Nous apercevons dans les derniers rayons du soleil la troupe des chevaliers de Montfort se ruant au grand galop dans la petite cité de Muret. Les sabots de leurs chevaux soulèvent des gerbes d’éclaboussures noires. Nous avons ordonné à nos hommes de ne pas intervenir afin de laisser l’ennemi venir se jeter dans le piège.
Nous prenons place sur les sièges disposés en cercle. Pierre II occupe la plus haute chaise. Il me fait asseoir à sa droite. Sa fureur a fait place à une impatience fébrile.
— Messeigneurs, décidons et décidons vite ! Comment agir demain ?
— Sire, tout se passe comme nous l’avions prévu, se réjouit le Catalan Aznar Pardo. Nous voulions l’attirer ici, à Muret. Nous avons réussi.
— Il n’y restera pas, l’interrompt Hugues d’Alfaro. Montfort ne s’enferme jamais. Il veut conserver la liberté de mouvement de sa cavalerie. C’est sa force. Attendez-vous à voir les Français sortir et charger dès demain matin.
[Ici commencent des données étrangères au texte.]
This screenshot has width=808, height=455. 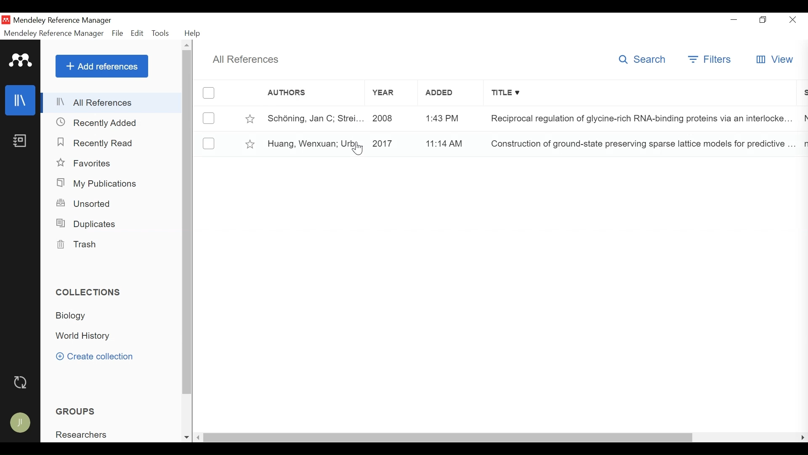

— Tant mieux ! Nos chevaliers sont plus nombreux et tout aussi valeureux que les siens. Dès qu’il sortira, nous fondrons sur l’ennemi et sa charge viendra se briser sur la nôtre. Nous le taillerons en pièces, promet Michel de Luesia, un noble aragonais aussi vaniteux qu’écervelé.
Je déconseille à Pierre de suivre ces avis.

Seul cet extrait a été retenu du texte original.